Benjamin found in Proust traces of “immaterial analogies” which “brought back forgotten cosmic experiences”. The need to believe and the pleasure of knowing seem to me, as I hear it from the couch, like pre-political and pre-religious needs which must be fulfilled for the child to acquire language and thought. But doesn’t the psalm, repeated by Saint Paul say just this: “I believed and therefore I spoke”? The ecstasy of Teresa of Avila explored the psychic life which in its essence is amorous. “Know yourself in me” is only possible if I am in love-hate with the other. Only the passionate, sensual, and sublimated risk, transmutes the fundamentally sadomasochistic burn of desire into this remoulding, which drives self-transcendence to happen outside of oneself, into endless works, into active existence: for, the life of the saints themselves is social and transmittable ad infinitum.

To situate the break operated by Christianity and, in an incredibly radical way, by the Enlightenment, in the complex history of ruptures and interweavings of Judaism and Christianity (others will do this with Islam), means that, through the prism of secularization, we pick up the thread of these biblical interpretations which, from the foreigner and modern critique, constitutes the “hidden figure” par excellence that re-invents Revelation.

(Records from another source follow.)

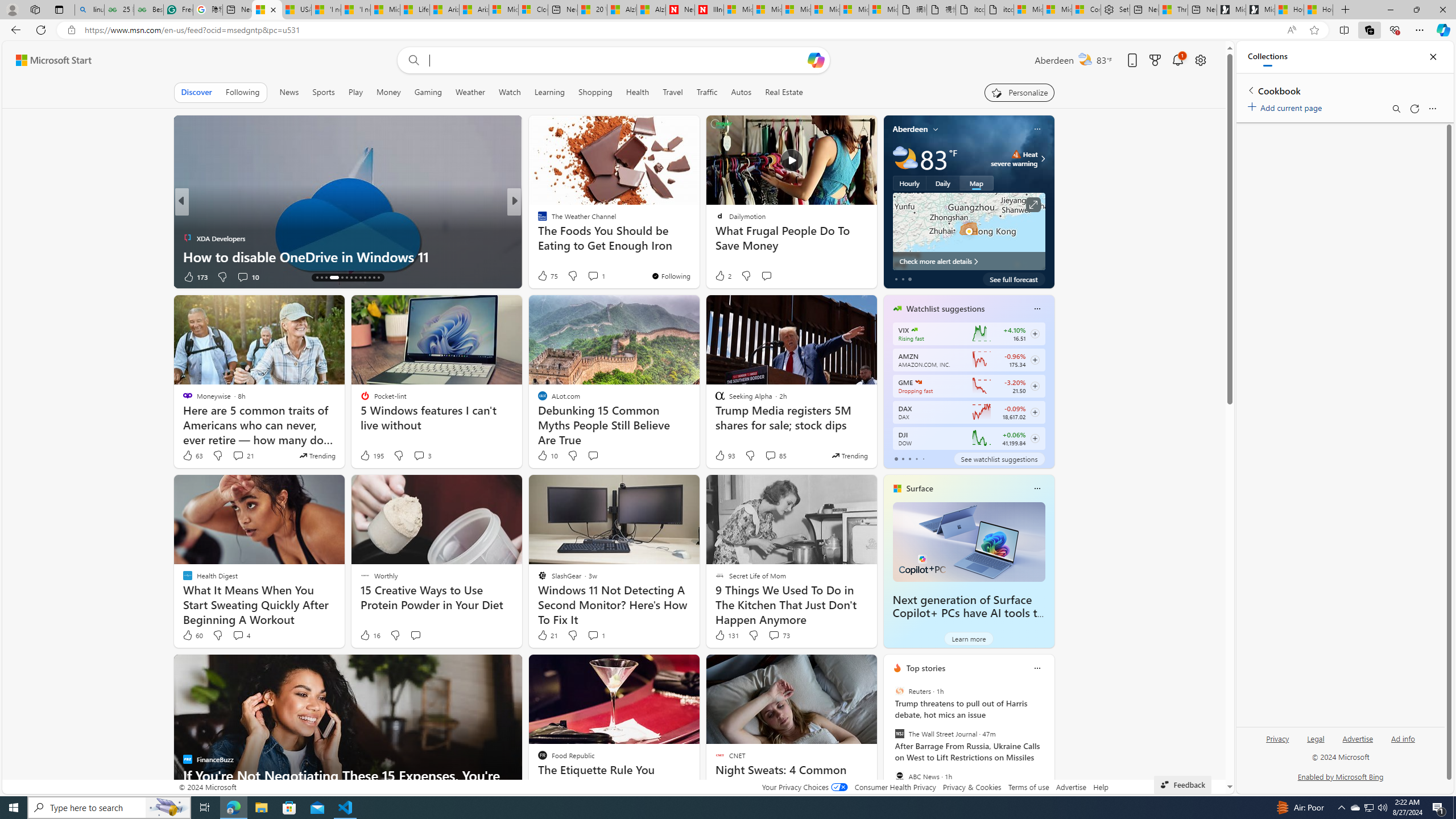
View comments 9 Comment (596, 276)
previous (888, 741)
Reuters (898, 691)
73 Like (543, 276)
CNBC (537, 219)
5k Like (543, 276)
275 Like (545, 276)
Learn more (967, 638)
Given the description of an element on the screen output the (x, y) to click on. 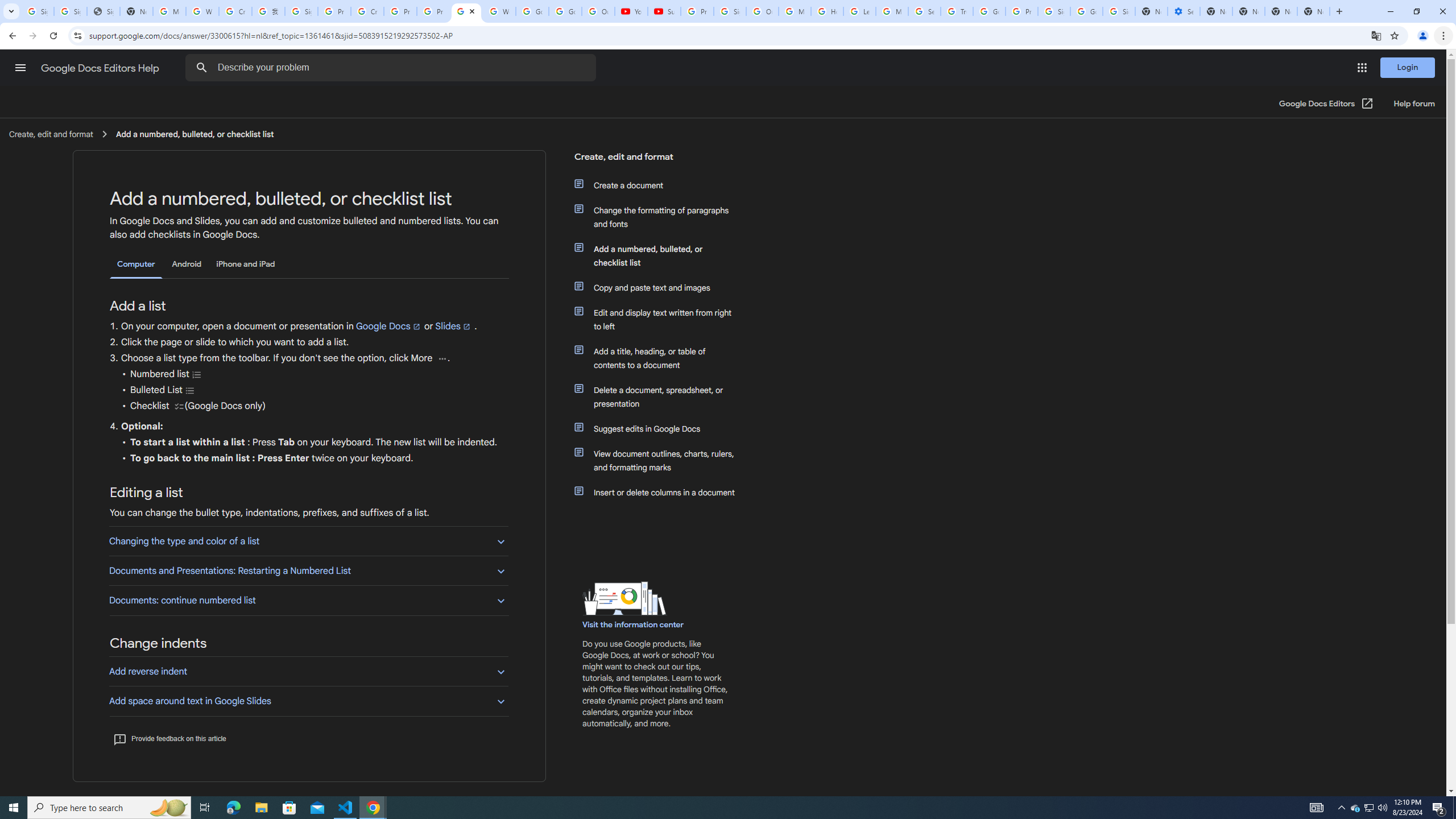
Add reverse indent (308, 671)
Google Cybersecurity Innovations - Google Safety Center (1086, 11)
Visit the information center (633, 624)
Slides (453, 326)
Numbered list (197, 374)
View document outlines, charts, rulers, and formatting marks (661, 460)
Sign in - Google Accounts (1053, 11)
Sign in - Google Accounts (301, 11)
Add space around text in Google Slides (308, 700)
Given the description of an element on the screen output the (x, y) to click on. 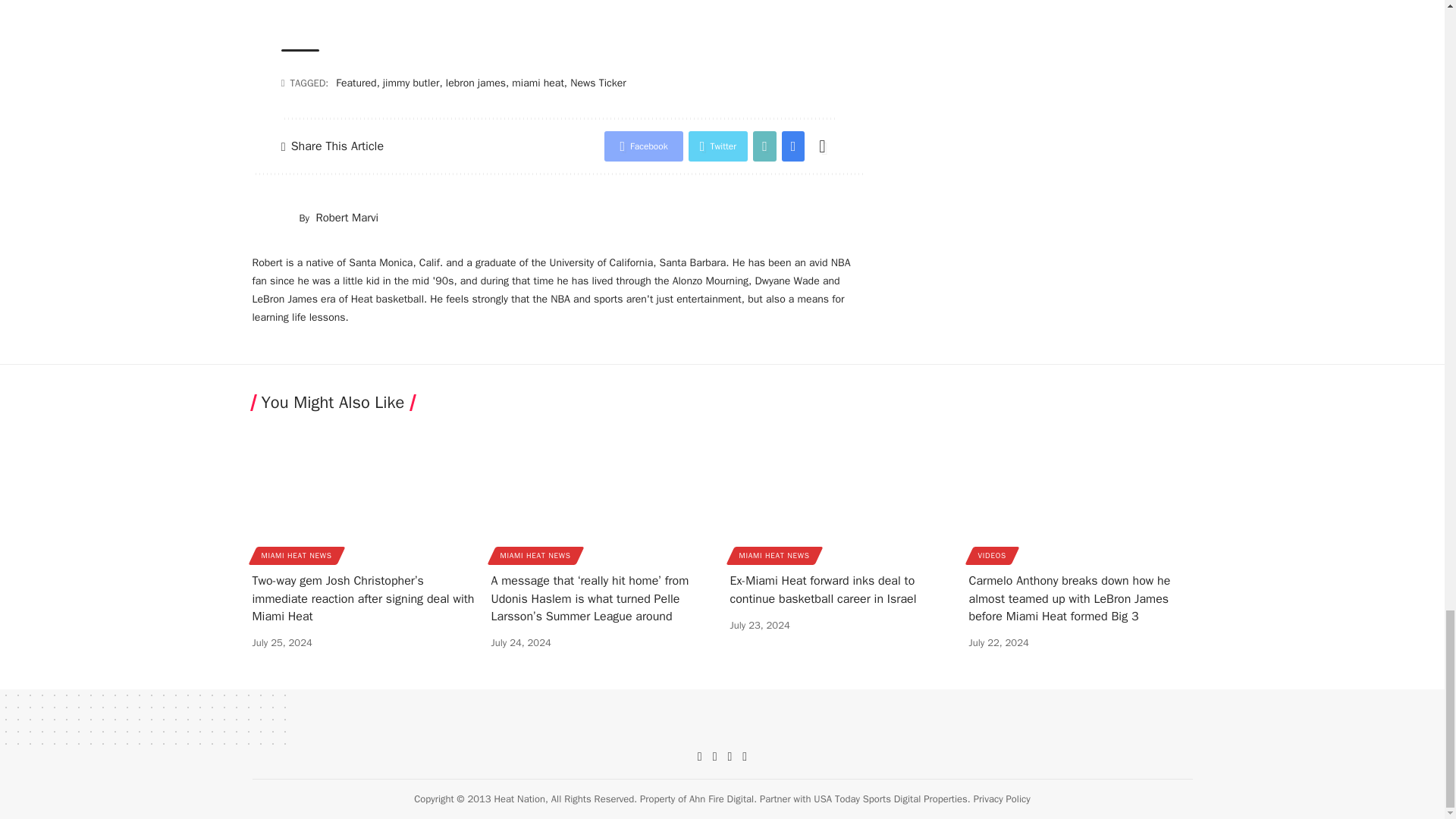
jimmy butler (410, 82)
Featured (355, 82)
Given the description of an element on the screen output the (x, y) to click on. 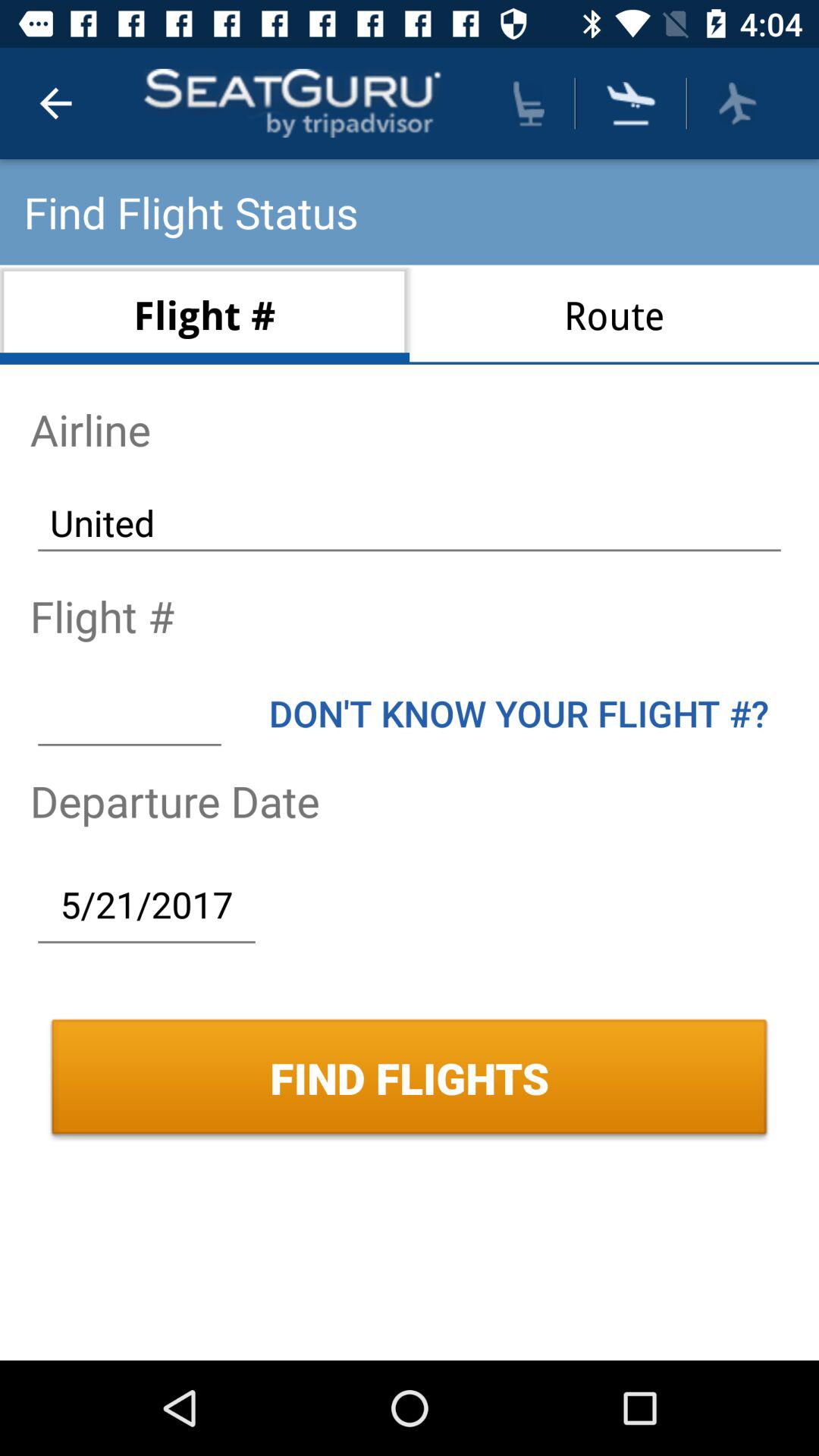
enter flight name (129, 712)
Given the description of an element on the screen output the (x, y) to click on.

Is this not one of monotheism’s major strengths: not to simply repeat itself as is, but to perpetually reinvent itself through its constant ruptures? Through its constant encounters with the strange and the modern?

As a conclusion, I would like to ask you to take this reflection as an invitation to journey down a long road that goes back to prehistory, runs through the Unconscious, and heads toward the unknown. I would gamble that it opens a new phase for encouraging our common ambition to explore the memory of religions while using analytical experience as our guide, and with the contributions of all other human sciences and philosophical developments of those who wish to join us. Thanks to Freud, to the Freud Museum in Vienna, and to all of you.

JULIA KRISTEVA

N.B. This lecture, with some changes and additions, is based on the opening lecture of the 2008 Forum on Religions in Jerusalem.